Why did Miles Morales’ mum have to die? The new Spider-Man is a young, bright, smart, sweet boy who became a superhero by accident and for nearly 2 years we’ve watched him blunder though it. I thought that just maybe just once we could have a kid with two, healthy, loving, solvent parents ,who would fight crime simply because he felt it was right, without the need for a hackneyed guilt/revenge scenario. This was a kid too young to have much sense of self-protection, but tons of empathy, a taste for adventure, and a good heart. He wasn’t born from tragedy but from a happy accident, his origin story didn’t have to stem from the depth of some horrific death in the family. But then it did…
When Miles held his mum in his arms and the life just ran out of her, I started crying, not just because it was a sad scene at the end of a whole lot of sad scenes, but because I was mourning for the whole damn genre. Someone came up with some good stories a long time ago and writers keep returning to that well, churning out the same stuff, never daring to try something different. I thought just once that we would see something entirely new, but I was wrong. Once again we have a practically orphaned child, torn apart by pain, forced to watch loved ones attacked by evil.
When I want to listen to the Rolling Stones, I do. I don’t listen to the Strokes. They’re cute and I quite like them, but too much of the time they’re like a Rolling Stones New, so it feels better and richer to just listen to the original source material and lose myself in Let it Bleed. I used to apply the same logic to Ultimates comic books, I made fun of friends who read them because I didn’t see why I’d need a modern retelling of a story that was already done well the first time. But for a little while, Ultimate Spider-Man showed me I was wrong, he was a different kind of Spider-Man with a different kind of supporting cast. I got drawn in, I got attached. Today I was reminded that all big publishers play it safe and focus on violence to sell books. When push comes to shove they don’t want to try something new, they just want to write the same damn stories again and again.
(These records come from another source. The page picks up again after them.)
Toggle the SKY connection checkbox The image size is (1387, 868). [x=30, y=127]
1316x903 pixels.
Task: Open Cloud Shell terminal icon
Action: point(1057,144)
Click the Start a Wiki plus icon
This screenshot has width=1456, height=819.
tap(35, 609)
The artist on this has been Sara Pichelli, and she is one of the greatest new voices in visual storytelling to emerge, so I’m grateful to Ultimate Spider-Man for bringing her to my attention. If not for her, perhaps I wouldn’t have become so attached to Miles and his family, or believed that this little kid could and would throw himself around the city to take the kind of risks he does.
In terms of the character’s writing though, I am disappointed. Painting with a broad brush is all well and good, but reverting to hackneyed, violent-centric story lines and depressing clichés when a book is seeking attention is cowardly and lazy. In the real world children are already being subjected to news of violent deaths in the playgrounds of America far too often, using violent death as a recurrent theme in all-ages comic books is no longer healthy or acceptable. If the envelope needs to be pushed, try pushing buttons outside of violence. At their core, all-ages comic books are adventure stories, fantasies of power and escapism for children who do not have much power or many escapes from their everyday lives, let’s stop using violent death as a touchstone in these books.